Check if this handler supports url.

This handler supports URLs with the pydata: scheme.

Parameters:url – A URL as a string.
Returns:True if url is supported by this handler, False otherwise
Return type:bool
dereference(url)

Get the contents of the data file identified by url

pkgutil.get_data() is used to fetch the data.

Parameters:url – A pydata: URL pointing at a file under a Python package
Returns:A byte string
Raises:DereferenceError – If the data identified by the URL does not exist or cannot be read
classmethod makeurl(package, resource_path)

Create a URL referencing data under a Python package.

Parameters:
  • package – A dotted path you’d use to import the package in question
  • resource_path – The path under the package to a data file
Returns:

A URL of the form pydata://<package>/<resource_path>

Return type:

...

Example

>>> from rnginline.urlhandlers import pydata
>>> pydata.makeurl('mypkg.subpkg', 'some/file.txt')
'pydata://mypkg.subpkg/some/file.txt'
classmethod breakurl(url)

Deconstruct a pydata: URL into constituent parts.

Parameters:url – A pydata: URL
Returns:A 2-tuple of the package and path contained in the URL

Example

>>> from rnginline.urlhandlers import pydata
>>> pydata.breakurl('pydata://mypkg.subpkg/some/file.txt')
('mypkg.subpkg', 'some/file.txt')

rnginline.postprocess

rnginline.postprocess.datatypelibrary = <rnginline.postprocess.PropagateDatatypeLibraryPostProcess object>

Implements the propagation part of simplification 4.3: datatypeLibrary attributes are resolved and explicitly set on each data and value element, then removed from all other elements.

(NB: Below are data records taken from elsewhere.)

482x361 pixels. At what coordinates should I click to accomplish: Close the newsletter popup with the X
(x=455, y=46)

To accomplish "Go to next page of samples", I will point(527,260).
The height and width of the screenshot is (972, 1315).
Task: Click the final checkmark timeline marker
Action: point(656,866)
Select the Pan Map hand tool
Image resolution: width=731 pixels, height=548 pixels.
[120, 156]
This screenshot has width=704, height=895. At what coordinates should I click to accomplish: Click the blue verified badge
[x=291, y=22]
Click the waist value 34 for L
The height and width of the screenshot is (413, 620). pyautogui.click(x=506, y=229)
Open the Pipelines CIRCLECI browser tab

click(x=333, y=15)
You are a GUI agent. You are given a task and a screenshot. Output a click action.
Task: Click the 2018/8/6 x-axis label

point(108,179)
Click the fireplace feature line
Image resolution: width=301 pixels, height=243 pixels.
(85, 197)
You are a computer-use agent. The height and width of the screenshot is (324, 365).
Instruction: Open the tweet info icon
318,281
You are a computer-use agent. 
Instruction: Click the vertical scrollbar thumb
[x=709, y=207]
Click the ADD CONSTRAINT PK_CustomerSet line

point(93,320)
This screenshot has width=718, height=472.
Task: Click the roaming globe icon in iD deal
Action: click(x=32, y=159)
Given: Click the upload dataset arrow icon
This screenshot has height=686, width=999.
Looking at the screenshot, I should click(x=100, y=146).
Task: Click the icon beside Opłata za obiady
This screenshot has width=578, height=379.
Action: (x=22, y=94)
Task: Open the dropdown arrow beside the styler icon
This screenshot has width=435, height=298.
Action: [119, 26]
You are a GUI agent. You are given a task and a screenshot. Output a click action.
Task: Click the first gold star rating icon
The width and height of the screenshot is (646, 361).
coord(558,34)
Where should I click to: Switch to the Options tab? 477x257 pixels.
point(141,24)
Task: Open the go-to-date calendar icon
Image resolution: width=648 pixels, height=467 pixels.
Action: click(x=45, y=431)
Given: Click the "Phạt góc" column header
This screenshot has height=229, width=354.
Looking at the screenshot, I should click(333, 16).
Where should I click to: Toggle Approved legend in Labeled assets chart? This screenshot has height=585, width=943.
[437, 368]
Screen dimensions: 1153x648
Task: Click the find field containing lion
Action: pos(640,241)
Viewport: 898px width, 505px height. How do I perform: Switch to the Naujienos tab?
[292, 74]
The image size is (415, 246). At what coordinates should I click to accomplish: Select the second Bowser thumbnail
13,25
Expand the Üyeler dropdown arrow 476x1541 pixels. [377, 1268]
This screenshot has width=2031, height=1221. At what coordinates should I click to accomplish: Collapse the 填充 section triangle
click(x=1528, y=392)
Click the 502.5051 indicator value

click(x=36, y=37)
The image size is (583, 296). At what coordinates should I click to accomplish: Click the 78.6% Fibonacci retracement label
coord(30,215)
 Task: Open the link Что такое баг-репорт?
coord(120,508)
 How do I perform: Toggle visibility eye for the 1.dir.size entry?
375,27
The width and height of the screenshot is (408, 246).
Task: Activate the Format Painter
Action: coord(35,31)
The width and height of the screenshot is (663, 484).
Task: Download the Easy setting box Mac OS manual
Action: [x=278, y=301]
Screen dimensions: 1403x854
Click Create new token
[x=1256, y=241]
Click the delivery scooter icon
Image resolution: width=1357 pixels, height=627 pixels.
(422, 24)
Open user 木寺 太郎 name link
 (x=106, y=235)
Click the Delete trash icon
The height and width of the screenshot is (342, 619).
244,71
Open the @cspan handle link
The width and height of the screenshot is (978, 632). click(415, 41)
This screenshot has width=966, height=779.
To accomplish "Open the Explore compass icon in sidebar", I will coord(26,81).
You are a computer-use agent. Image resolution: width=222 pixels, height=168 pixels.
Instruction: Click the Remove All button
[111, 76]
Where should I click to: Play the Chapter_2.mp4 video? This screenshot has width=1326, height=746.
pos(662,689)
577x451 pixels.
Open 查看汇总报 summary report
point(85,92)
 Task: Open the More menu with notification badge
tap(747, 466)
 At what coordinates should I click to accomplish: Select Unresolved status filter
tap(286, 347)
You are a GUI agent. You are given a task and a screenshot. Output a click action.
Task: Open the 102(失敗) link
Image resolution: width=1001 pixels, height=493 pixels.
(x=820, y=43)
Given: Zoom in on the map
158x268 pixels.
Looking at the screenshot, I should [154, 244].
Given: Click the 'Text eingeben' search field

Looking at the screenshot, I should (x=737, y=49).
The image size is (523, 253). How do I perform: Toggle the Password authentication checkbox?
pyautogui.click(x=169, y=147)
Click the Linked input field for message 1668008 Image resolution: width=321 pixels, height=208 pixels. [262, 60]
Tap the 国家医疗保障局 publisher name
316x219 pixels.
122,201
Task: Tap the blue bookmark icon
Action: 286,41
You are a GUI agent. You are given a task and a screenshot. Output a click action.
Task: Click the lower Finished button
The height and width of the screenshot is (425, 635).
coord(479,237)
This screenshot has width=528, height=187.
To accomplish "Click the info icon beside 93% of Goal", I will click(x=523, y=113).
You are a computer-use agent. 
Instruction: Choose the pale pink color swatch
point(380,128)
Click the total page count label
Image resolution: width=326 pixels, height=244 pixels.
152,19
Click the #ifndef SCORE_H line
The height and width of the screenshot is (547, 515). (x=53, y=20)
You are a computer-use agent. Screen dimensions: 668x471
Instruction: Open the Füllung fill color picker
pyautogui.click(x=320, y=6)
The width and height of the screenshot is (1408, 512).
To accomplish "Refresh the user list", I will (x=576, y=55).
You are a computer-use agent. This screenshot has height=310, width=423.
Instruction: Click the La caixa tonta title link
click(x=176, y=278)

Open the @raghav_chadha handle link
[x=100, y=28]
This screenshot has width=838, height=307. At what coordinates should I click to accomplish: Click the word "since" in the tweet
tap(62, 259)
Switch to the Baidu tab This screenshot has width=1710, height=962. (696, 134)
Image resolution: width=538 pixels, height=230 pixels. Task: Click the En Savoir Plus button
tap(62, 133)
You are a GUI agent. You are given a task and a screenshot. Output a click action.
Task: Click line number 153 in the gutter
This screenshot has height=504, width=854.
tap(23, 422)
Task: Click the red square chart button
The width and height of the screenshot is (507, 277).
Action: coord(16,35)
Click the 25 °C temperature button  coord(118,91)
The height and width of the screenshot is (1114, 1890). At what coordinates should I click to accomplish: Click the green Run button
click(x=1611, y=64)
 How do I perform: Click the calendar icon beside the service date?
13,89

This can be used to work around libxml2 not resolving datatypeLibrary attributes from div elements.

rnginline.postprocess.get_default_postprocessors()

Get a list containing the default postprocessor objects.

Currently contains just datatypelibrary.

class rnginline.postprocess.PropagateDatatypeLibraryPostProcess

Implements the propagation part of simplification 4.3: datatypeLibrary attributes are resolved and explicitly set on each data and value element, then removed from all other elements.

This can be used to work around libxml2 not resolving datatypeLibrary attributes from div elements.